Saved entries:
====================
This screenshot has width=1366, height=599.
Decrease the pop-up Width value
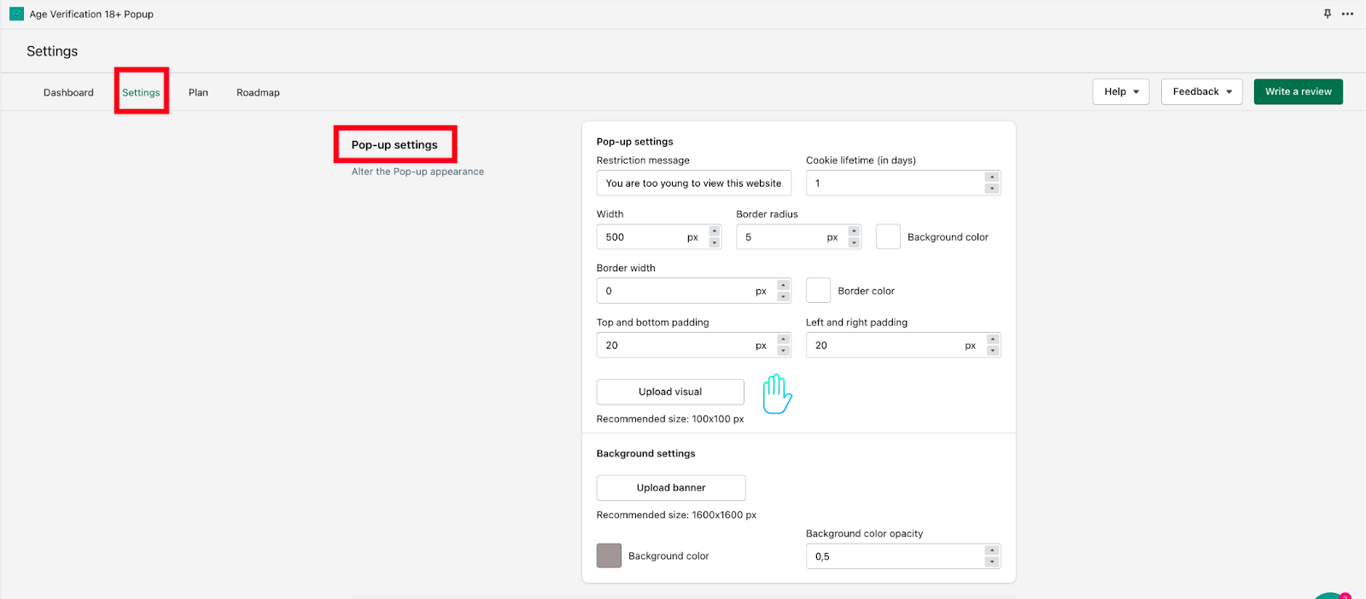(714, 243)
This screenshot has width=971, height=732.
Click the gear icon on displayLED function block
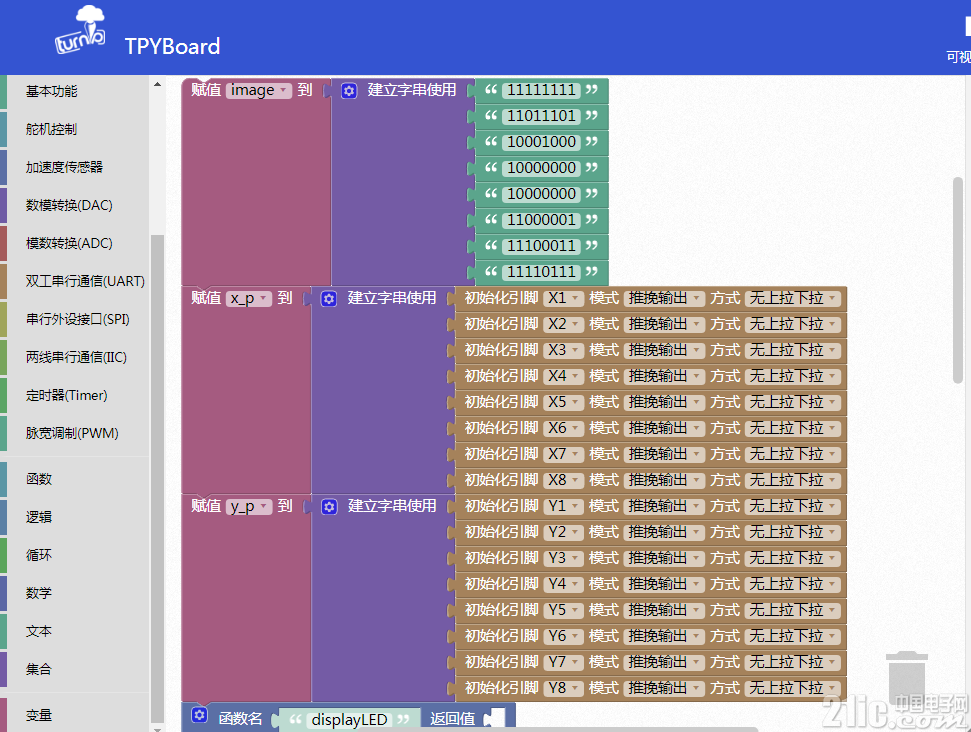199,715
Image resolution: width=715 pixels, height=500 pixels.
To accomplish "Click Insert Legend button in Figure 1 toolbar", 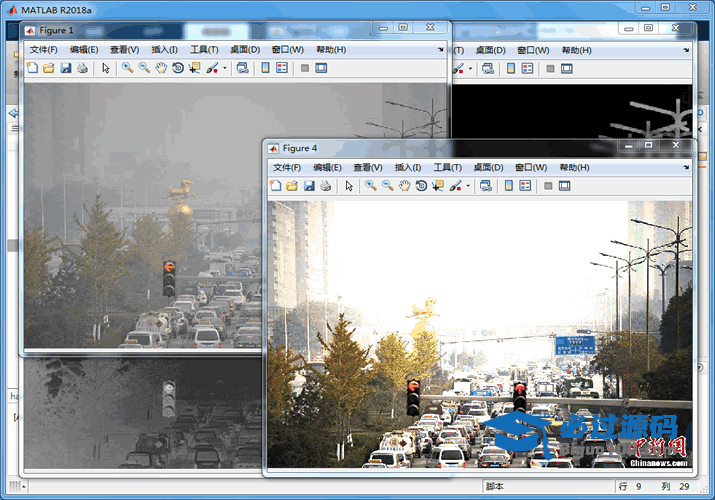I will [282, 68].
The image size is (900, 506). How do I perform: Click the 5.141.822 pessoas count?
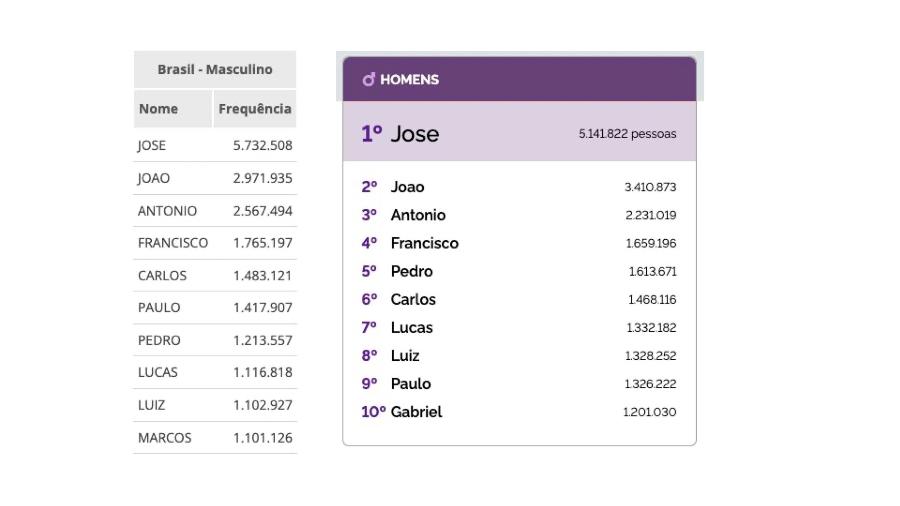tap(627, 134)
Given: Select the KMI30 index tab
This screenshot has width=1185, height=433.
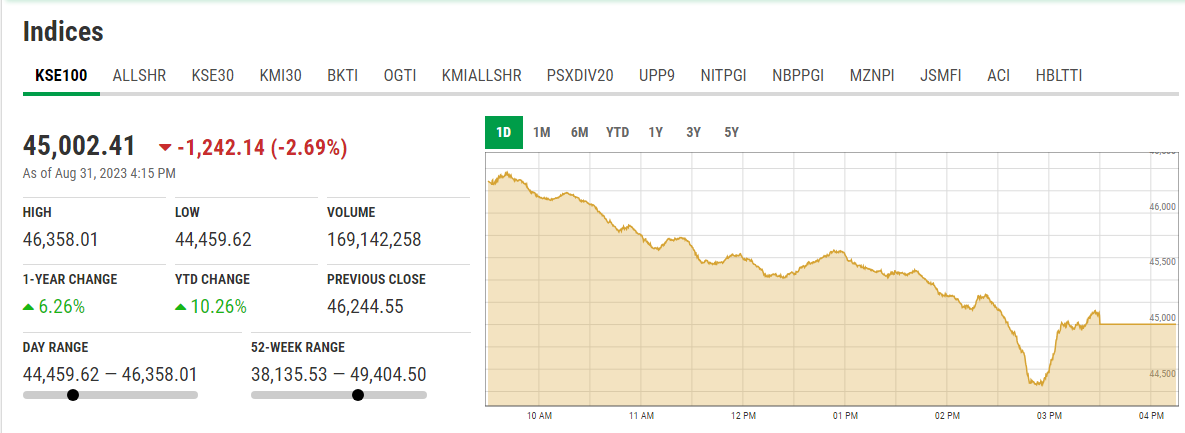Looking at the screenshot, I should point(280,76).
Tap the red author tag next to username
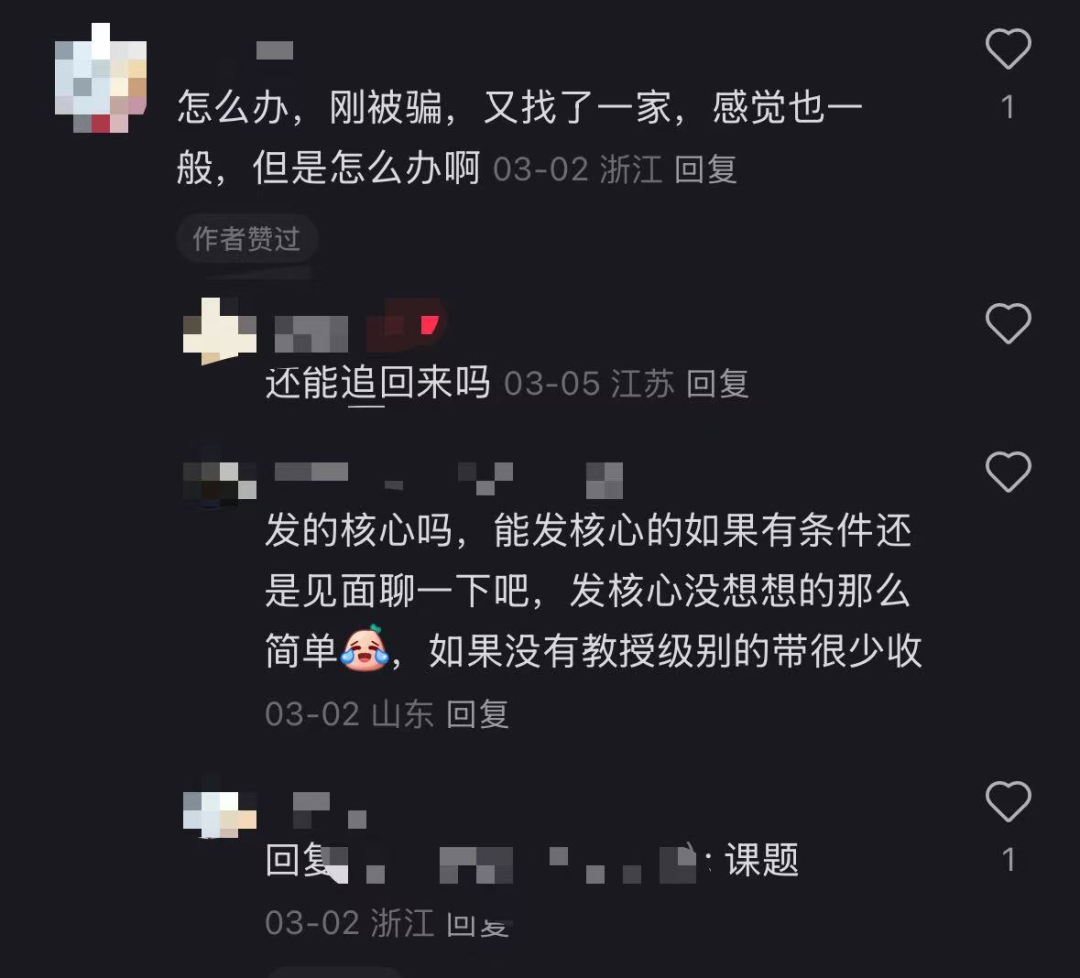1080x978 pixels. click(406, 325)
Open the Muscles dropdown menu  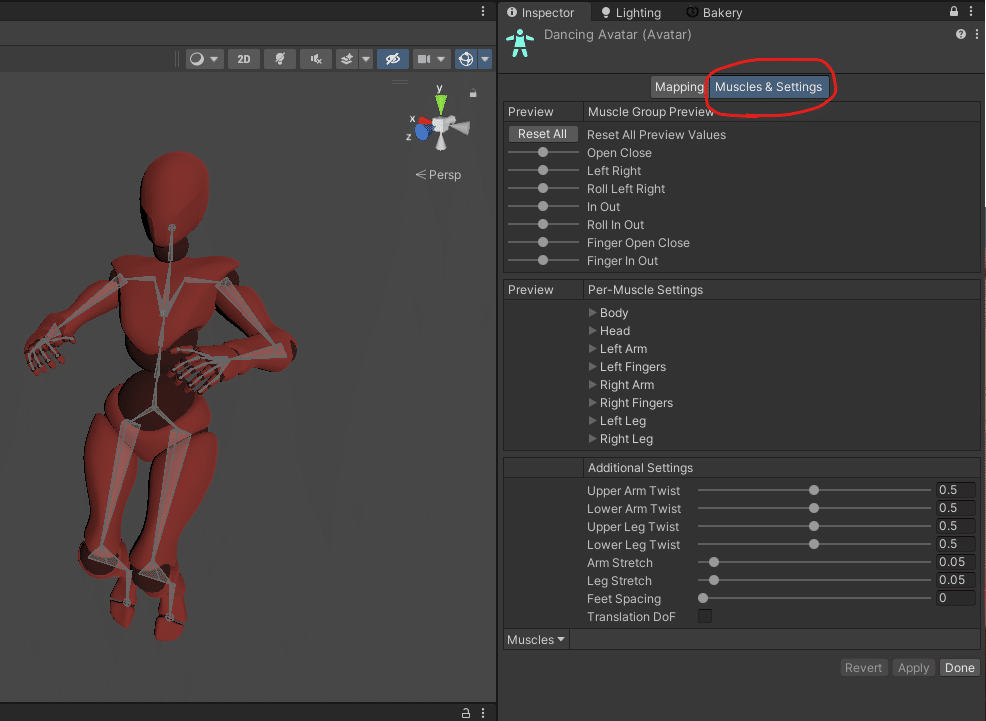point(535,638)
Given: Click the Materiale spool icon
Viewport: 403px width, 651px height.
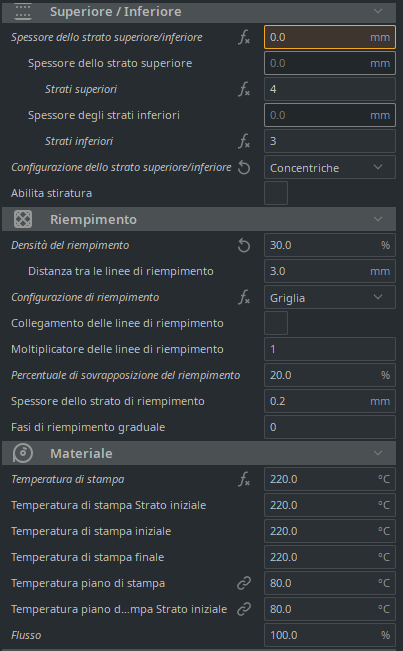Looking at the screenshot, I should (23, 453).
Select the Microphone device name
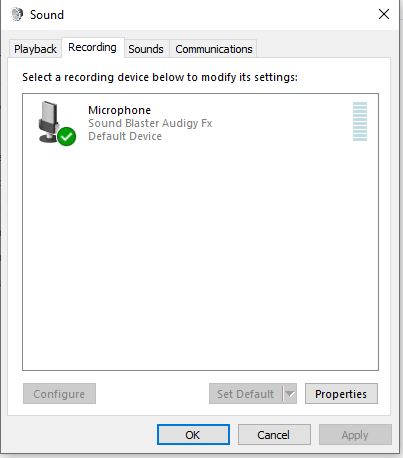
====================
_TO DO_
Write out every line in the data that holds the string "Given".

_TASK RESPONSE_
Given: Select the KMI30 index tab
Given: Click the Materiale spool icon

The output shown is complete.